Si ce projet de loi traite l'urgence, certains points relèvent du niveau européen : répartition des réfugiés, lutte contre les passeurs, politique méditerranéenne, Frontex, co-développement... Je salue néanmoins le travail constructif du rapporteur et de la commission des lois.

L'article L. 743-3-1 a été supprimé. J'approuve la possibilité de missions déconcentrées de l'Ofpra et d'audiences foraines de la CNDA à l'article 10, corollaires bienvenus du schéma d'orientation directif des demandeurs d'asile. En dépit de moyens certes encore insuffisants, comme l'a dit M. Karoutchi, cette meilleure organisation territoriale contribuera à réduire les délais, pour peu que l'on fasse preuve de volontarisme.

Je me félicite du rétablissement de l'article 14 bis sur l'accompagnement des personnes déboutées du droit d'asile. Comment en effet se préoccuper de l'asile en ignorant le sort de ceux qui seront déboutés au sortir de la procédure ? Nous ne pouvons pas nous contenter de les ramener au sort d'étrangers en situation irrégulière. Leur démarche les a signalés aux autorités administratives ; ce ne sont plus des clandestins anonymes. J'espère que l'Assemblée nationale nous écoutera.

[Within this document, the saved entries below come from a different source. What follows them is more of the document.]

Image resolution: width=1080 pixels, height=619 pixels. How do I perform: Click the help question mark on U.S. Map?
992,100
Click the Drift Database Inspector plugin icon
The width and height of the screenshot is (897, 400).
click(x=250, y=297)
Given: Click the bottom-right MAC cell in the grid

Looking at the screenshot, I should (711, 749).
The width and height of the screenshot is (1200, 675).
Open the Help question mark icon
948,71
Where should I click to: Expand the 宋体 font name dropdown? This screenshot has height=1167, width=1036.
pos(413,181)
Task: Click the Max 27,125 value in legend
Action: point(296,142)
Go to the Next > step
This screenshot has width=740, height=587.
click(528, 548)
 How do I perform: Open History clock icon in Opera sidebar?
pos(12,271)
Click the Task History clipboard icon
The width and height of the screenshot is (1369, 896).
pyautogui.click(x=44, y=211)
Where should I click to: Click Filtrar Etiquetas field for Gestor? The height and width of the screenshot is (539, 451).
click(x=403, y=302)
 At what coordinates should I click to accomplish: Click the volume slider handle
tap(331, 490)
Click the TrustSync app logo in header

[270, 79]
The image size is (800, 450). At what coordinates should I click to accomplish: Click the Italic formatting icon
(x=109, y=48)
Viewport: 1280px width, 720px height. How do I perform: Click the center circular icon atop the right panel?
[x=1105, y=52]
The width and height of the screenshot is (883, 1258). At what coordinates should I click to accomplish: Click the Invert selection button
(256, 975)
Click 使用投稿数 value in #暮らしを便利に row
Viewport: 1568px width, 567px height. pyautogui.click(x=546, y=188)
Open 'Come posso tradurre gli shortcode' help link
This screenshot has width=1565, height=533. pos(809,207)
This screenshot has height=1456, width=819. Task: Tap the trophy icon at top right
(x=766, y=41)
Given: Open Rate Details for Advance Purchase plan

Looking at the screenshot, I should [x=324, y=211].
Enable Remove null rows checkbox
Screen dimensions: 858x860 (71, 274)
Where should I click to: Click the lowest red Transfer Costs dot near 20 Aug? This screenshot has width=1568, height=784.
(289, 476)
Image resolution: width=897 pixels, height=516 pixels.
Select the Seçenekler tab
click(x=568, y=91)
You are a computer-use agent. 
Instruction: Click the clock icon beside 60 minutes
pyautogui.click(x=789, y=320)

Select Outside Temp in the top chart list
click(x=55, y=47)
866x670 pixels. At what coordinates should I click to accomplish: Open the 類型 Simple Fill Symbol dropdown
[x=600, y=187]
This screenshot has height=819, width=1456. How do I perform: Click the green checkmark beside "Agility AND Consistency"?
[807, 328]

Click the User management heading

En première lecture, sur ma proposition, le Sénat avait retenu la nécessité d'associer étroitement les communes et intercommunalités compétentes en matière d'habitat à l'élaboration du schéma régional. Cela me paraissait la meilleure manière de créer les conditions d'une acceptation positive de l'accueil des demandeurs par la population d'un territoire. Un avis du comité régional de l'habitat et de l'hébergement ne me paraît pas la procédure plus pertinente, ce comité ayant de multiples objets et cette question risquant de se retrouver traitée un peu à la marge. Je proposerai de rétablir le texte du Sénat pour favoriser une co-construction sous l'égide des préfets.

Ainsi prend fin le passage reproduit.